- [JOB A]: In the rows of the stored entries, everything from the start of the rows down through the line containing "Image resolution: width=1175", substitute "To click on" for "In order to click on" and give those rows again with nothing else changed.

- [SOURCE TEXT]:
○ ○ ○ ○

Rigathi’s Brain Drain: When Mt. Kenya Elected Wallets Instead of Thinkers

DCP party leader Rigathi Gachagua

By IP Main Editor

NAIROBI (IP)

Rigathi Gachagua has finally said the quiet part out loud — and with his trademark half-smile that hovers somewhere between sarcasm and sorrow.

The DCP party leader, once the enforcer of the “shareholding” gospel, now sounds like a headmaster tired of marking essays written in emojis.

“I really admired Raila Odinga’s style of leadership,” Gachagua said. “Look at his party and the great legal minds he had: James Orengo, Anyang’ Nyong’o, Edwin Sifuna, Millie Odhiambo, and Babu Owino. But now, you Murima people are electing Kawanjiku, Wamatinga, and Wamakeki for me.”

It was not a compliment. It was a lament wrapped in humour — the kind that makes you laugh, then realize you’re the joke.

The professor envies the pupil

To be fair, Raila Odinga’s Orange Democratic Movement (ODM) was never short on brains.

The man built a political church of PhDs, lawyers, professors and street philosophers.

His meetings often sounded like legal colloquia accidentally held in a stadium.

○ ○ ○ ○

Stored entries
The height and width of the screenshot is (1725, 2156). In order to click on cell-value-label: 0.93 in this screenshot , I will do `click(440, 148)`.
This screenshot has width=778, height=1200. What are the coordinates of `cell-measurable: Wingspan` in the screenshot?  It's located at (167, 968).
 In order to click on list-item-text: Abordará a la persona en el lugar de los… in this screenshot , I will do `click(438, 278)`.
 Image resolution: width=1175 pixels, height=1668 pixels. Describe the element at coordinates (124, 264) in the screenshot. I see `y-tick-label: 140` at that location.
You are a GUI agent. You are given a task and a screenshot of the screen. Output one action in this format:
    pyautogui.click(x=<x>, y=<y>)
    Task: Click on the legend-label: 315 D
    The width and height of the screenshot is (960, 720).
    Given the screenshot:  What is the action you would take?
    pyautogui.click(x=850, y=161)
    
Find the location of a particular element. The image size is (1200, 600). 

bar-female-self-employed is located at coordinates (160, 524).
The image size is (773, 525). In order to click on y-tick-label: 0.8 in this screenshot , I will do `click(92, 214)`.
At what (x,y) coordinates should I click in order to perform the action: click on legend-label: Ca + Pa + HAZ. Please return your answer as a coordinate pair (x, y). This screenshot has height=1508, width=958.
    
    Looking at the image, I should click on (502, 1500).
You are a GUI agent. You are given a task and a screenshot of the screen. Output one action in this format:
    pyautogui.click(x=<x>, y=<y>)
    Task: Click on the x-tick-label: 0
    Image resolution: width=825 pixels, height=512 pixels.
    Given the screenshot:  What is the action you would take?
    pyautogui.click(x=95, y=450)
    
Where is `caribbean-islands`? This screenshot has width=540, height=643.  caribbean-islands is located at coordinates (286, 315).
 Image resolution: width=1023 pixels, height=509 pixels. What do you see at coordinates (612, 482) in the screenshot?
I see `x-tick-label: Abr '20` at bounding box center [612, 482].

○ ○ ○ ○

- [JOB B]: In the piece on Rigathi Gachagua, what is the full name of the party led by Raila Odinga?

- [TASK RESPONSE A]:
The height and width of the screenshot is (1725, 2156). To click on cell-value-label: 0.93 in this screenshot , I will do `click(440, 148)`.
This screenshot has width=778, height=1200. What are the coordinates of `cell-measurable: Wingspan` in the screenshot?  It's located at (167, 968).
 To click on list-item-text: Abordará a la persona en el lugar de los… in this screenshot , I will do `click(438, 278)`.
 Image resolution: width=1175 pixels, height=1668 pixels. Describe the element at coordinates (124, 264) in the screenshot. I see `y-tick-label: 140` at that location.

- [TASK RESPONSE B]: The Orange Democratic Movement (ODM).